• [Your goal]
Render the listing as a Markdown table with the columns Number and Entry, one numbered row per line and blank lines omitted. Leave the pictures out of your answer.

◆ ◆ ◆ ◆ ◆ ◆ ◆

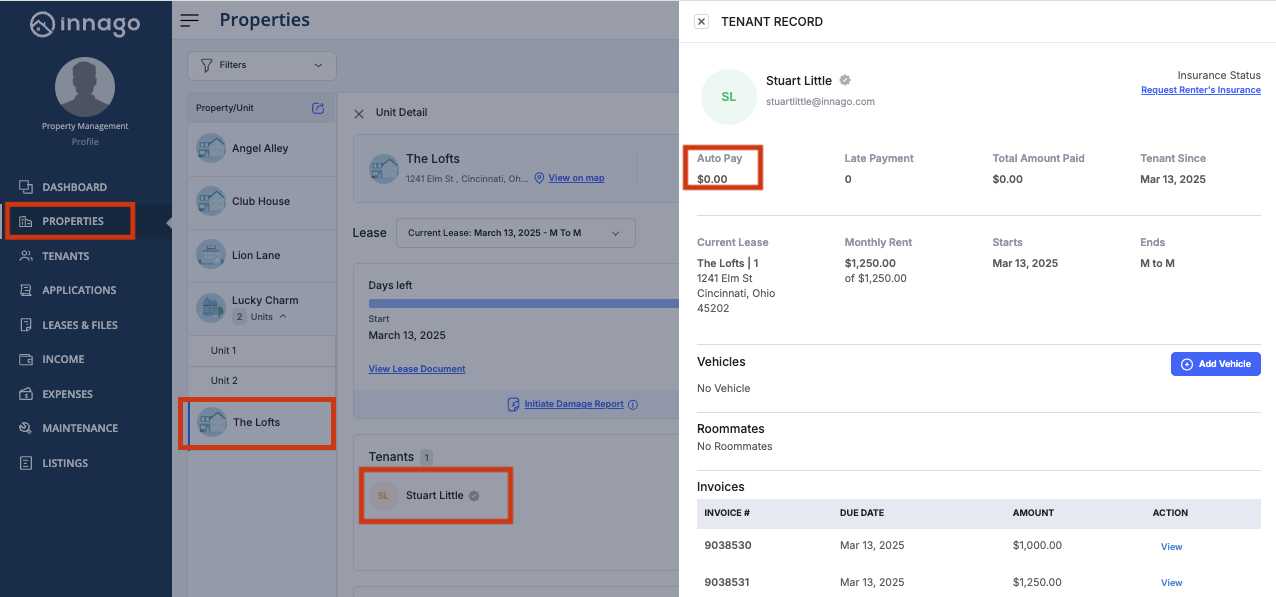The image size is (1276, 597).
Task: Open the Filters dropdown
Action: pos(262,65)
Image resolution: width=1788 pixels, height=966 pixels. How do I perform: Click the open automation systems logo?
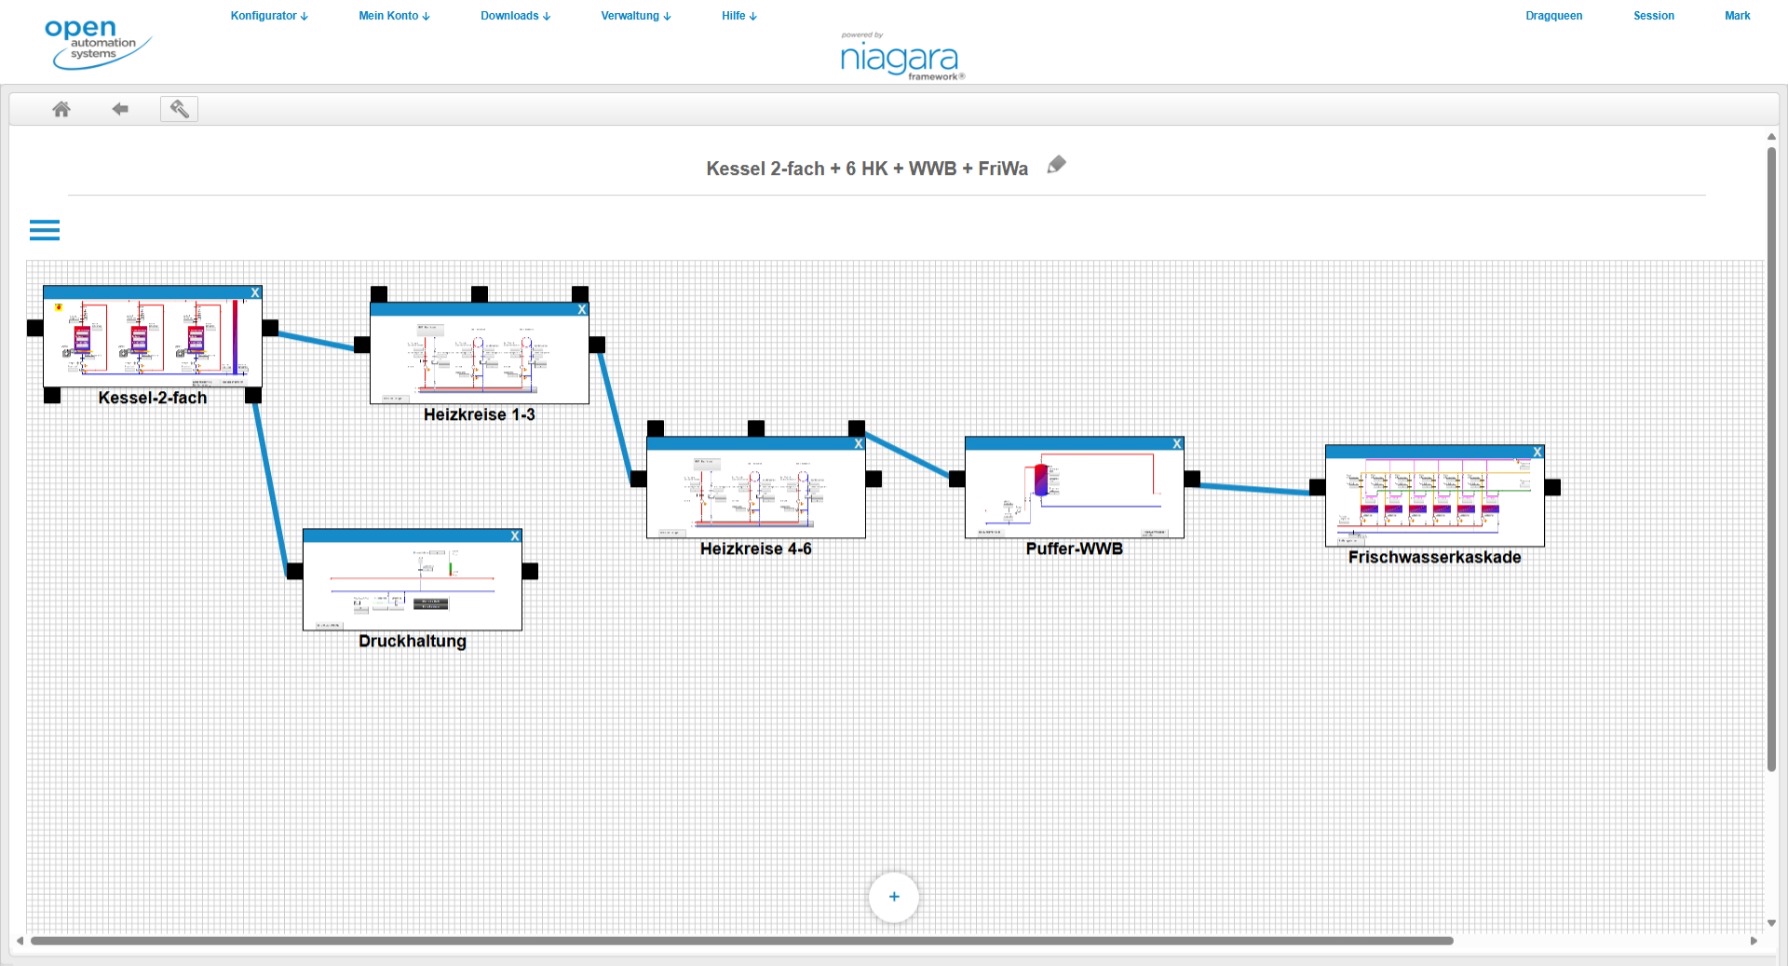tap(97, 44)
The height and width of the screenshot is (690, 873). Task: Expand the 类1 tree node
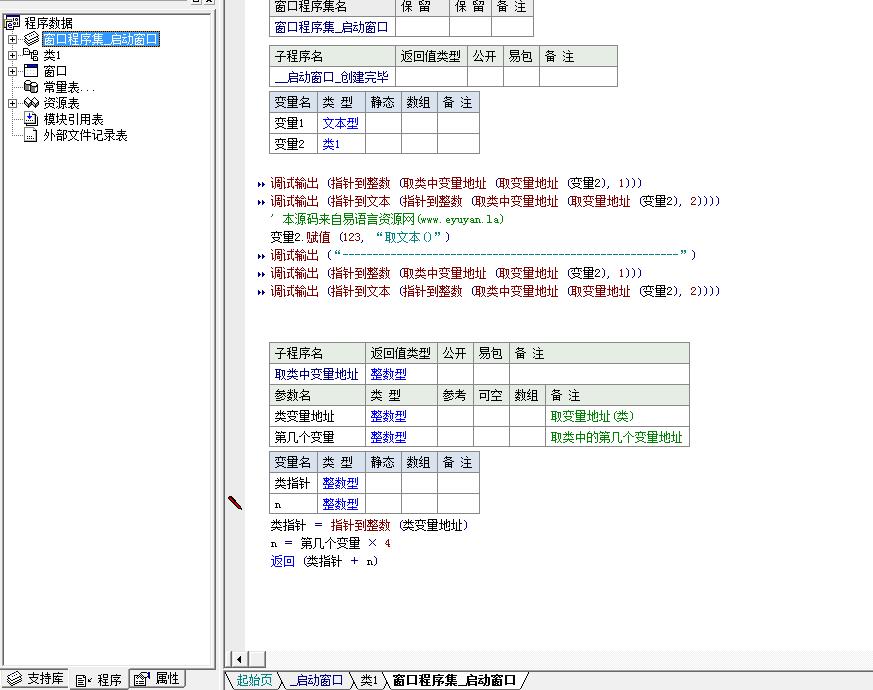click(13, 55)
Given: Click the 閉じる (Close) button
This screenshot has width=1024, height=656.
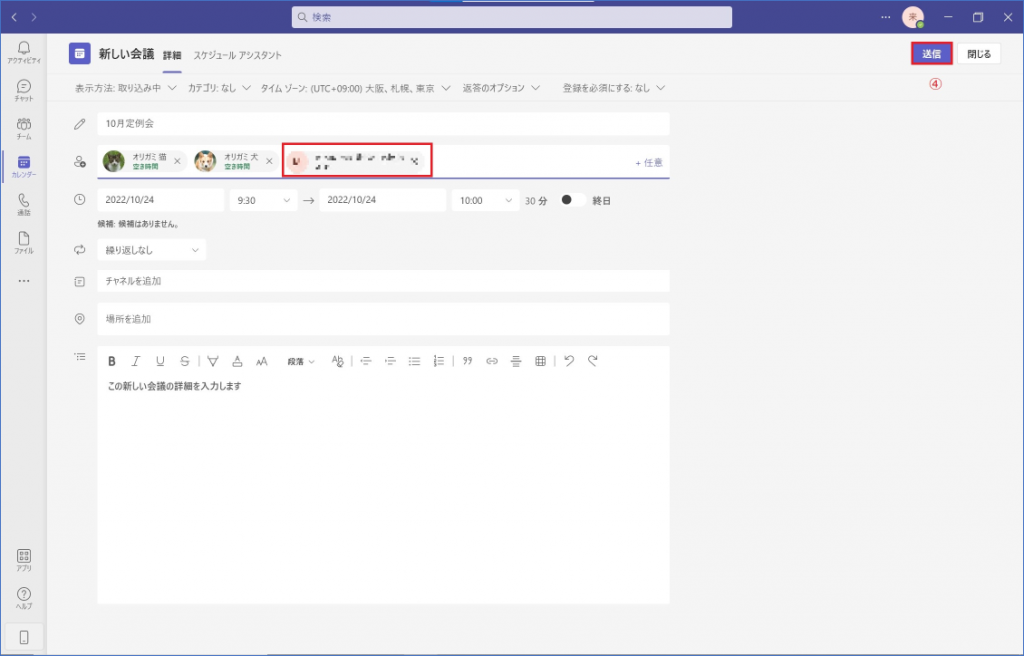Looking at the screenshot, I should click(x=979, y=54).
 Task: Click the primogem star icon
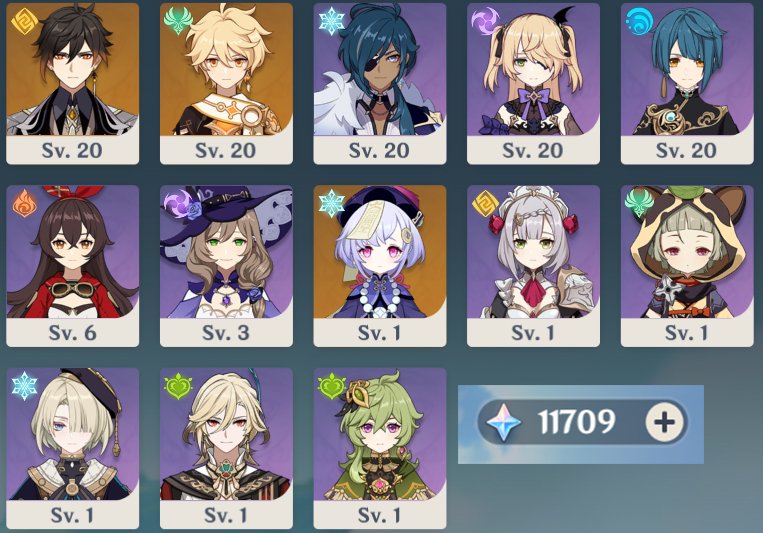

◆ ◆ ◆ ◆ ◆ ◆ ◆

• [The output]
| Number | Entry |
|---|---|
| 1 | The image size is (1276, 597). |
| 2 | Task: Open the Filters dropdown |
| 3 | Action: pos(262,65) |
| 4 | Image resolution: width=1788 pixels, height=966 pixels. How do I perform: Click the open automation systems logo? |
| 5 | tap(97, 44) |
| 6 | The height and width of the screenshot is (690, 873). Task: Expand the 类1 tree node |
| 7 | click(13, 55) |
| 8 | Given: Click the 閉じる (Close) button |
| 9 | This screenshot has width=1024, height=656. |
| 10 | Looking at the screenshot, I should click(x=979, y=54). |
| 11 |  Task: Click the primogem star icon |